The council made their announcement yesterday (17 July), stating, "The High Judicial Council decided to commute the death sentences against the five Bulgarian nurses and the Palestinian doctor to life-imprisonment terms."

The 2004 death sentence had been upheld last week by Libya's Supreme Court.

The council took their decision after an agreement was negotiated between Libya's Qaddafi Foundation and more than 400 families of the infected children. Each family will get around US$1 million. 

The source of the money has not been announced, but there are speculations that it will come from various sources including the EU, the Libyan government and an international fund called the Benghazi Fund.

Libya's foreign minister has said the government is willing to consider the medics' transfer to Bulgaria. Talks on the transfer are expected to start today.

Othman Bizanti, lead lawyer of the nurses and doctor, said he has "high hopes" they would be set free soon.

Idriss Lagha, spokesperson for the families, said in a press release, "My personal interpretation is that their move is the equivalent of a pardon because the compensation money is the equivalent in Islam to 'blood money', which entails pardon."
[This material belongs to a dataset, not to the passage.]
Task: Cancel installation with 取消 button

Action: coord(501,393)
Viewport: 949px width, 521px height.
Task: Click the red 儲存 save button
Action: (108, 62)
Bulgaria refuses to acknowledge the money as compensation because that would be equivalent to an admission that the nurses are guilty.

The Qaddafi foundation also refused to comment on its role in the negotiations. However, Richard Roberts, a Nobel laureate who has been leading the efforts of the scientific community to free the healthcare workers, said the money is not compensation.

"I'm told by the Qaddafi Foundation that [the deal] did not involve paying money to the families, but securing good healthcare for the children and helping the Libyan government improve their hospital systems," he told SciDev.Net.

Christiane Hohmann, spokeswoman for EU External Relations Commissioner Benita Ferrero-Waldner, said, "Our contribution will be in kind, i.e. guarantees for the medium- and long-term medical and psychological treatment of the children and their families, and support for the Benghazi hospital."

Western scientists who have studied the case in detail say the virus was present in the hospital prior to the healthcare workers arriving in the hospital. Others have claimed that the infections were deliberate.

According to Roberts, many Libyans do not believe the prosecutors' story anymore. "I have spoken to some people [in Libya] and the consensus is it was just an accident, even among the families. Only one or two families genuinely believe the conspiracy theory."